Opinion
2016–01125 Ind.No. 2962/13
11-07-2018
Paul Skip Laisure, New York, N.Y. (Cynthia Colt of counsel), for appellant. Barbara D. Underwood, Attorney General, New York, N.Y. (Lisa Ellen Fleischmann, Travis Hill, and Michelle Maerov of counsel), for respondent.
Paul Skip Laisure, New York, N.Y. (Cynthia Colt of counsel), for appellant.
Barbara D. Underwood, Attorney General, New York, N.Y. (Lisa Ellen Fleischmann, Travis Hill, and Michelle Maerov of counsel), for respondent.

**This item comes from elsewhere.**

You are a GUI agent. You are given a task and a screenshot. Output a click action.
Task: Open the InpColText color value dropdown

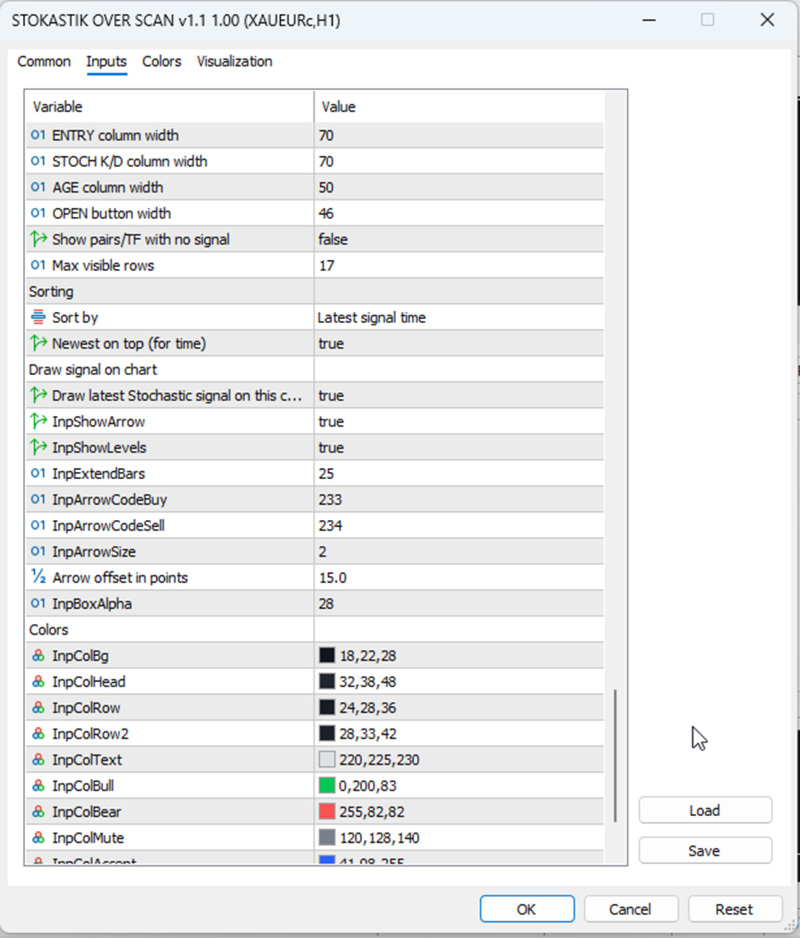[459, 760]
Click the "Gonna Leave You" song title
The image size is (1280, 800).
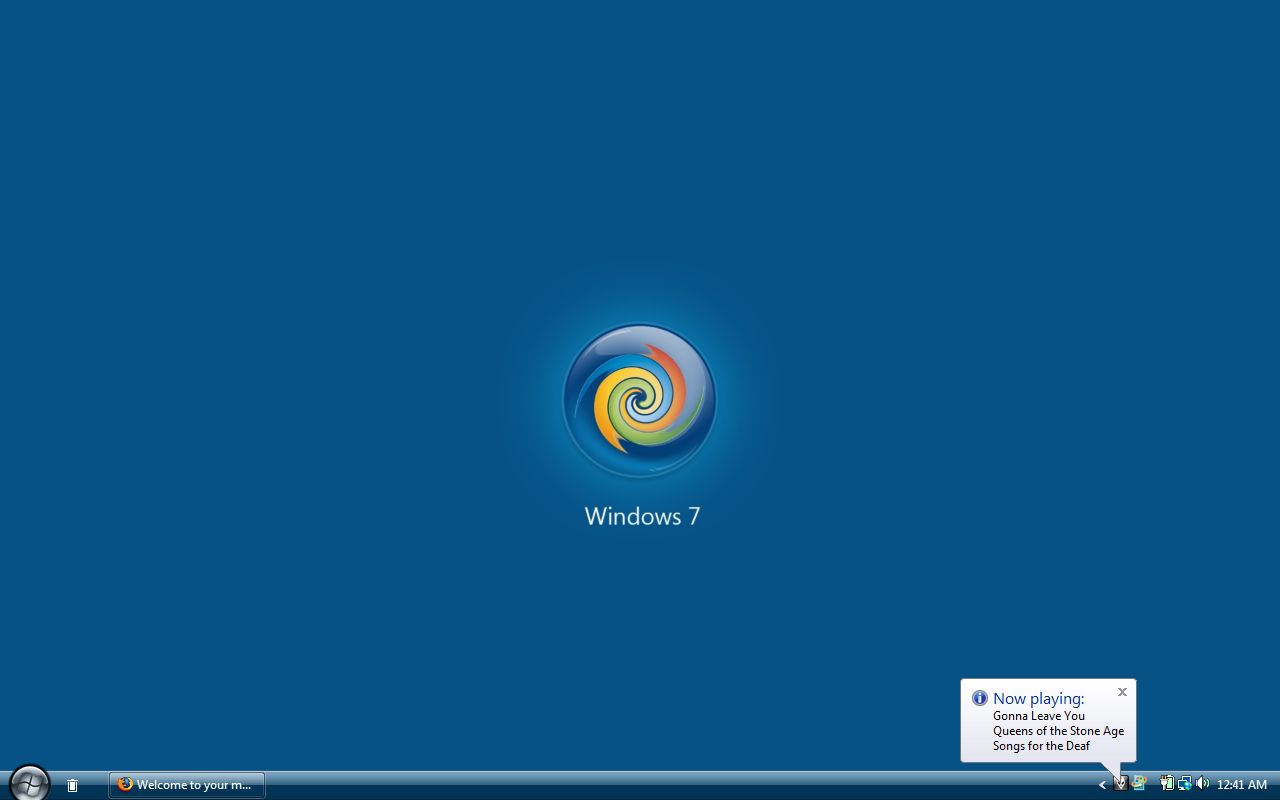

JOHN M. LEVENTHAL, J.P., CHERYL E. CHAMBERS, SANDRA L. SGROI, FRANCESCA E. CONNOLLY, JJ.
DECISION & ORDER
Appeal by the defendant from a judgment of the Supreme Court, Queens County (Barry A. Schwartz, J.), rendered January 22, 2016, convicting her of grand larceny in the second degree (3 counts), offering a false instrument for filing in the first degree (17 counts), falsifying business records in the first degree (5 counts), and forgery in the second degree (4 counts), upon a jury verdict, and imposing sentence.

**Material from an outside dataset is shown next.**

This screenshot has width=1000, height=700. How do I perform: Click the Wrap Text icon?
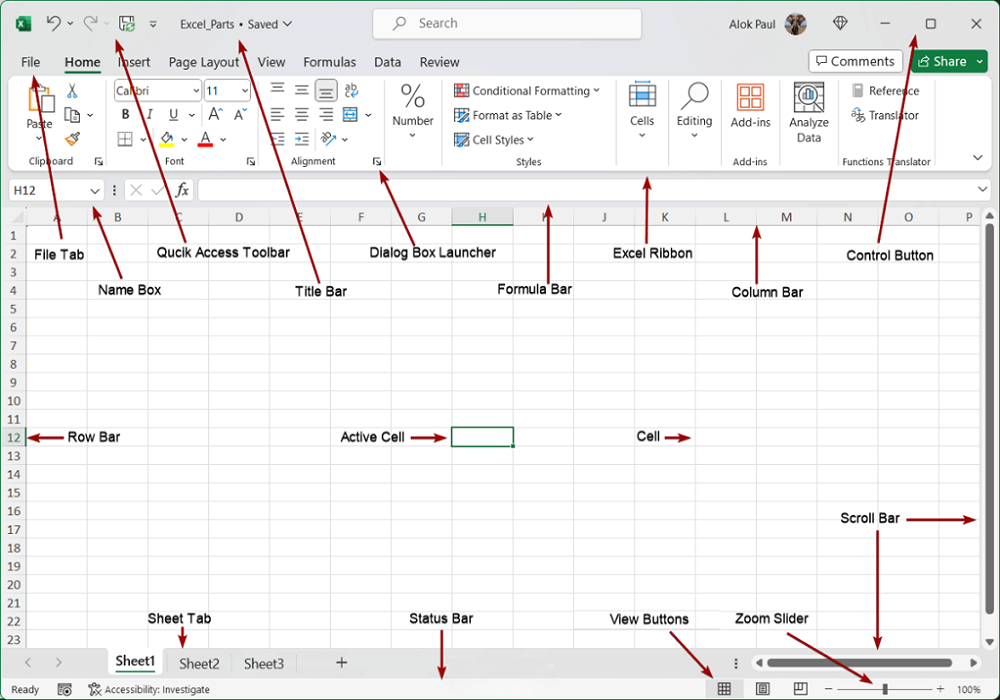click(351, 91)

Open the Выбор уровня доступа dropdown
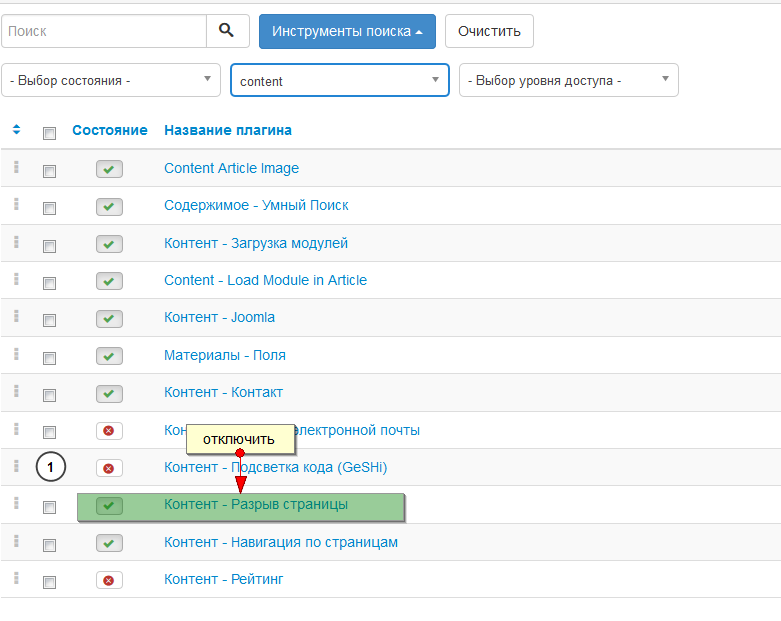(x=568, y=81)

ORDERED that the judgment is affirmed.
After conducting voir dire of prospective jurors in open court, the Supreme Court, accompanied by a court reporter, invited counsel into chambers—outside of the defendant's presence—to discuss peremptory and for-cause challenges, which were then given effect in open court in the defendant's presence. Contrary to the defendant's contention, the procedure employed by the court did not violate her right to be present during the impaneling of the jury, since the record indicates that the challenges discussed in chambers "were eventually given effect in [the defendant's] presence when challenged jurors were excused and others were sworn in open court" ( People v. Cohen, 201 A.D.2d 494, 495, 607 N.Y.S.2d 374 ; see People v. Velasco, 77 N.Y.2d 469, 473, 568 N.Y.S.2d 721, 570 N.E.2d 1070 ; People v. Brown, 269 A.D.2d 539, 703 N.Y.S.2d 739; People v. Firrira, 258 A.D.2d 666, 685 N.Y.S.2d 787 ; People v. Harris, 212 A.D.2d 631, 632, 624 N.Y.S.2d 838 ; People v. Evans, 207 A.D.2d 500, 615 N.Y.S.2d 914 ; People v. Yonamine, 192 A.D.2d 687, 597 N.Y.S.2d 102 ).
The defendant's contention that she was deprived of a fair trial by the admission of evidence of prior bad acts is unpreserved for appellate review (see CPL 470.05[2] ; People v. Wallace, 123 A.D.3d 1151, 1151, 997 N.Y.S.2d 756 ) and, in any event, without merit (see People v. Cass, 18 N.Y.3d 553, 560, 942 N.Y.S.2d 416, 965 N.E.2d 918 ; People v. Alvino, 71 N.Y.2d 233, 241–42, 525 N.Y.S.2d 7, 519 N.E.2d 808 ).The defendant's remaining contention is without merit.
LEVENTHAL, J.P., CHAMBERS, SGROI and CONNOLLY, JJ., concur.